Glad she's ok and also glad you're normal :)
Margaret James said…
That generation, they're so feisty, well done, Ma!
Margaret James said…
That generation, they're so feisty, well done, Ma!
Morton S Gray said…
These mothers are a worry. My Mom is just recovering from breaking her hip and demolishing the glass cooker door with her head on the way down! Hope your mother mends quickly. M x
Jane Lovering said…
It's great that she's so on top of things (well, not great that she was on top of the greenhouse, but you see what I mean)that she can joke about it! And I'm very glad that it wasn't worse, as the doctor said, greenhouses are nasty things that seem to exist only to sever things on humans - not worth it for a couple of tomatoes and cactus collection.
All best wishes to your poor mum, and a toast to you, for your clear scan result! Cheers!
Frances said…
Chris, there's always some excitement round your place! I am so glad your scan results were good, and also that you are within "spitting distance" of finishing your latest novel.

Best wishes to your Ma for a steady recovery.
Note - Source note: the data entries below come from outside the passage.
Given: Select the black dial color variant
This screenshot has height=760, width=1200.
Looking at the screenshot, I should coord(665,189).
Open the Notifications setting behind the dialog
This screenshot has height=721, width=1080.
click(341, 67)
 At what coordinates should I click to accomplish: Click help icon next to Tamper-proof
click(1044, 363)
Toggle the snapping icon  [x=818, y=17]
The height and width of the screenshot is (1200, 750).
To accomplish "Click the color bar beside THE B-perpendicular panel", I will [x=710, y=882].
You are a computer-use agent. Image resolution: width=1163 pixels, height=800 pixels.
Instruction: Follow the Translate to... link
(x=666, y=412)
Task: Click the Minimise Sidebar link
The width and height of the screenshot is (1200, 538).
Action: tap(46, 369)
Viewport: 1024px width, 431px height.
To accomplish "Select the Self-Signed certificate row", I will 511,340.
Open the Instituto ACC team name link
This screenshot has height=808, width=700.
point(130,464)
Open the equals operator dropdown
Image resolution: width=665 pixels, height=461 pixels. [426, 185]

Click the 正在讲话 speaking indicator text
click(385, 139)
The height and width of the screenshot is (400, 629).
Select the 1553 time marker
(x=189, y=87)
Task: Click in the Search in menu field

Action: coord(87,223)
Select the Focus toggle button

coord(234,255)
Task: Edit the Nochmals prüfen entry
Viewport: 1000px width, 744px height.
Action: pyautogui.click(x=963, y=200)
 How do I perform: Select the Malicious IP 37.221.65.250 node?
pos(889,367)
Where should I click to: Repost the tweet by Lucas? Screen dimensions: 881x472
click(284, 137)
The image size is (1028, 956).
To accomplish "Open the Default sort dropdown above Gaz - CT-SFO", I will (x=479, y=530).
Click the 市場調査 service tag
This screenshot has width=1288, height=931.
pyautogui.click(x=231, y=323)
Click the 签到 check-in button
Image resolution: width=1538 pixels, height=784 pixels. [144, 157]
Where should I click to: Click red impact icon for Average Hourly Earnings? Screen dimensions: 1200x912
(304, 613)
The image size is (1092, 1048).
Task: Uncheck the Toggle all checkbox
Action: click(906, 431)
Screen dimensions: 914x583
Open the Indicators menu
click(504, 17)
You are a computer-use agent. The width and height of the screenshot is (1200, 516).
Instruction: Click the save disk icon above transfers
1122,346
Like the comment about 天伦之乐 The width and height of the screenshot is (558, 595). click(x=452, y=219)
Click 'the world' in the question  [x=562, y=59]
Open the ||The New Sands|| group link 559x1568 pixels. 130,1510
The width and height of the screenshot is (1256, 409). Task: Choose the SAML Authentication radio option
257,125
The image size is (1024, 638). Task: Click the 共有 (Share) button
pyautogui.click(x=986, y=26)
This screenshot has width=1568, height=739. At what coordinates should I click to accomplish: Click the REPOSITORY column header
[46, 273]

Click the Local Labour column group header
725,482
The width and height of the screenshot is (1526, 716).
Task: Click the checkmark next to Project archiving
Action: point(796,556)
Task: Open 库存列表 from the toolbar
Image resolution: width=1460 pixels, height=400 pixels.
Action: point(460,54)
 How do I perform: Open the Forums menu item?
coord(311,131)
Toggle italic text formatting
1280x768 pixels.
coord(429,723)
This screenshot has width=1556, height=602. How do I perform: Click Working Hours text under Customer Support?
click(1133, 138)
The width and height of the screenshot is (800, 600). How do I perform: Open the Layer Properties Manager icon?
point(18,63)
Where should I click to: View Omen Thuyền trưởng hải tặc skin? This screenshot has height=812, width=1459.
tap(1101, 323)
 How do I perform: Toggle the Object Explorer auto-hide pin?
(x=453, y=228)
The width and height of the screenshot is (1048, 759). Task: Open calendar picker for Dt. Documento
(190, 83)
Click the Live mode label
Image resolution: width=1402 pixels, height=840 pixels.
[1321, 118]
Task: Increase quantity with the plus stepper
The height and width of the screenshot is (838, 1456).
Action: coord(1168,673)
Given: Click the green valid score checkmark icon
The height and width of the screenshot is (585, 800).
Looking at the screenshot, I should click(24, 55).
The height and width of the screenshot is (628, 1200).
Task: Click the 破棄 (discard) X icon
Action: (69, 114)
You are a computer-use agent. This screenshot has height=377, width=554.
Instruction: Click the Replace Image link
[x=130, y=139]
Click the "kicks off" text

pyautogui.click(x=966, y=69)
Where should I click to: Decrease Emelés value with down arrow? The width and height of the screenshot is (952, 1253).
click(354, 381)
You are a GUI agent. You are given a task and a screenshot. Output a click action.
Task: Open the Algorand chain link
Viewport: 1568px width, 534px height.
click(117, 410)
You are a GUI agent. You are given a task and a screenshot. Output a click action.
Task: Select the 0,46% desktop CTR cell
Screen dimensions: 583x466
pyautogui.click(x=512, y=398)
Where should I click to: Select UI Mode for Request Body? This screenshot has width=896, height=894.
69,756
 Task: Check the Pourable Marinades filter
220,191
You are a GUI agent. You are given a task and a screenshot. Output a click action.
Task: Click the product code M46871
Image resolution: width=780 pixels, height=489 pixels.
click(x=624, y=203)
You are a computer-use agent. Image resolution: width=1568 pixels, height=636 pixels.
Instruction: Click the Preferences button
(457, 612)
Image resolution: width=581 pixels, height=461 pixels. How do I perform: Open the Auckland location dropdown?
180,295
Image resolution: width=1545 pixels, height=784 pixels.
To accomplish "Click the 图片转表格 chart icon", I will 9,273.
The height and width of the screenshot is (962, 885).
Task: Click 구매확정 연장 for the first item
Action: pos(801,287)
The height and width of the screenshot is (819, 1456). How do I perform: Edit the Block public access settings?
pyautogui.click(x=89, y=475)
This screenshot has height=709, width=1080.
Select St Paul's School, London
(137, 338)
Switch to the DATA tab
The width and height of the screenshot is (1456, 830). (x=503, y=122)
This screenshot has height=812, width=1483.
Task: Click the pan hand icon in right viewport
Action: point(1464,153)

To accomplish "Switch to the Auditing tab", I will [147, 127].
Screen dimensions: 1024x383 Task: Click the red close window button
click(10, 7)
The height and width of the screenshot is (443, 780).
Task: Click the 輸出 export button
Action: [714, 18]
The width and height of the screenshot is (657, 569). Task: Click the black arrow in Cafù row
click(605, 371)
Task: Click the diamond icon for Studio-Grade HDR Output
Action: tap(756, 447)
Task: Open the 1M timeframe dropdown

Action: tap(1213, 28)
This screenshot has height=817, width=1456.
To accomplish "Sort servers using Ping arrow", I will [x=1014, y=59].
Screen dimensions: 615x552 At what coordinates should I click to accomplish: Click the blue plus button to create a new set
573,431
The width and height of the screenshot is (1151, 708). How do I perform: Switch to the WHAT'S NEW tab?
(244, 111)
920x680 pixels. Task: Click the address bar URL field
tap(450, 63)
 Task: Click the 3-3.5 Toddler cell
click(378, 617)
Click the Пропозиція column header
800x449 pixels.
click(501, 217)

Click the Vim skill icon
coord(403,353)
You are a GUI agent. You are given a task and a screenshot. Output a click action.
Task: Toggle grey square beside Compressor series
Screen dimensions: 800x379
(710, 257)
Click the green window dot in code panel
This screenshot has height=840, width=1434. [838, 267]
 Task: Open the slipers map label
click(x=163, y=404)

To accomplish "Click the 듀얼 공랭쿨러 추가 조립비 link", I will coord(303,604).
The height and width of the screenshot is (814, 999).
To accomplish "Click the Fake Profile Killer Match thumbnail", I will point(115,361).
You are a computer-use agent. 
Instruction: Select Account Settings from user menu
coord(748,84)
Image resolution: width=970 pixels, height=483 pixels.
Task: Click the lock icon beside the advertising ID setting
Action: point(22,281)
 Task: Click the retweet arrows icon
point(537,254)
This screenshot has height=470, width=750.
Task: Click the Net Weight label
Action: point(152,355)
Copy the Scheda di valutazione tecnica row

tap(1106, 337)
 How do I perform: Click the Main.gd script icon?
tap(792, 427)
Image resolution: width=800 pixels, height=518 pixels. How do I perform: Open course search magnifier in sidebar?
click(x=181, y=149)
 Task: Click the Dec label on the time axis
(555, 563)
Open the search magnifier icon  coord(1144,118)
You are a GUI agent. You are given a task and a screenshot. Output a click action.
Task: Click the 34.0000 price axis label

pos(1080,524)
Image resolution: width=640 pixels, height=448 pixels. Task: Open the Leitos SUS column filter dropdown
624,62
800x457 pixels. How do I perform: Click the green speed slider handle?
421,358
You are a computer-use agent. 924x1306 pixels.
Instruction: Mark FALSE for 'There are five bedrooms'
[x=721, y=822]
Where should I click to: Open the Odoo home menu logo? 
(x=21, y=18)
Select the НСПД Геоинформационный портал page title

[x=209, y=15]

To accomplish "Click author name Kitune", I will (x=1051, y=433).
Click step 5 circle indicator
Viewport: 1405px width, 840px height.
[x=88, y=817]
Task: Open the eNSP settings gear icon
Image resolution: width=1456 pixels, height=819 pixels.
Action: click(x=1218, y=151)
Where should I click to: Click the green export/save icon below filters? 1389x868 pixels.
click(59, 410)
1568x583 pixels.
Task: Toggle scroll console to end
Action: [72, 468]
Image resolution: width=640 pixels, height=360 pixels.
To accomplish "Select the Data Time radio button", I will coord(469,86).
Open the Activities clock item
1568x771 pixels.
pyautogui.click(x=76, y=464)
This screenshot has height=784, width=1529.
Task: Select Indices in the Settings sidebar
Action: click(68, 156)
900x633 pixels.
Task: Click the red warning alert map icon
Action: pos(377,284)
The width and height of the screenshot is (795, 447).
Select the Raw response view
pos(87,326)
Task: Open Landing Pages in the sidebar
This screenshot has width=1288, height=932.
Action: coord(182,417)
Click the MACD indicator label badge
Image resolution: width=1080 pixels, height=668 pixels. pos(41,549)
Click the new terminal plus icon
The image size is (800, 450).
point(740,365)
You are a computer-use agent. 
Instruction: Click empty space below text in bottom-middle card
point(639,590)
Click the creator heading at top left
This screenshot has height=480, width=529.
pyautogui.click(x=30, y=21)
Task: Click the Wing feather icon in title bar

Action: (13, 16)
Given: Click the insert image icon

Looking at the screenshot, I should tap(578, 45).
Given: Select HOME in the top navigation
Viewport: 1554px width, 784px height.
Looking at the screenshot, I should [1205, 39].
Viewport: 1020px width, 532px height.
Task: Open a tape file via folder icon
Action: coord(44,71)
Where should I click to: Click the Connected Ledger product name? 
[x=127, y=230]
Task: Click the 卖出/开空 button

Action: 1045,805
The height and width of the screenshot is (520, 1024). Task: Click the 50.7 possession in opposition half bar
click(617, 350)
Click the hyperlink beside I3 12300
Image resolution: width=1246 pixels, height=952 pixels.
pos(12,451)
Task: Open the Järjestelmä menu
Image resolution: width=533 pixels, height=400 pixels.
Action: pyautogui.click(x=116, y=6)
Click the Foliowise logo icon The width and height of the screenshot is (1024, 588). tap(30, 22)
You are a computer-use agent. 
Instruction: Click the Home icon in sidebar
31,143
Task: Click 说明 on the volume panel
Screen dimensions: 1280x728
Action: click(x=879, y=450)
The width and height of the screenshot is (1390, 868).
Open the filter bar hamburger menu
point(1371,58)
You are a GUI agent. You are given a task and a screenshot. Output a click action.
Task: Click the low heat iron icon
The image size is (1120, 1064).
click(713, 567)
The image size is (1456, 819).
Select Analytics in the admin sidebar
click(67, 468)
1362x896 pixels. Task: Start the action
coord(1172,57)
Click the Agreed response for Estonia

Her Plaster Request once again shows her understated dry wit. Good that the hospital was not too far away.

I hope that the greenhouse will behave itself for the rest of the growing season. xo
Sarah Tranter said…
I love your mum! So strong. An incredbily traumatic time. I'd have been a blubbering wreck. So plesaed she's doing okay today. Hugs X
Liane Spicer said…
So glad your scan came up clear and your mom will be okay. Our moms are so tough!

Wishing you lots of boring quiet in the coming days.
Chanpreet said…
Wow Chris! What an eventful week for you. I'm so glad the scan came back clear. I had one done myself two years ago, but on my brain that came back clear. I was surprisingly calm and ready for anything, but my mom was a mess thinking about the worst case scenario.

I admire your mum. There is really something special about that generation. It really is "stay calm and carry on". And she never lost her sense of humor. That's just wonderful!

I'm glad to hear your getting some writing done on book 3. i'm really looking forward to heading back to Little Spitmarsh. I'm sending lots of happy thoughts your way!
I'm delighted about the scan. I was thinking about you yesterday. It's great when these tests rule out things, which i what they usually do, all going well.
Flowerpot said…
Great news about the scan Chris. And glad all worked out with your mum. And great news that Book 3 is nearly finished. What a lot of achievements!
Pondside said…
Nasty greenhouse - attacking an innocent woman. There is no doubt that your mum is one of the toughest women in the UK!
I am so glad to read the news about your scan. The relief one feels at 'normal' is such a shock, isn't it?
What pondside said! In fact I was just setting out to type something pretty identical when I made the mistake of reading her comment. Glad about the scan. Sorry about the attacking greenhouse. I have one of those mothers too it won't surprise you to know!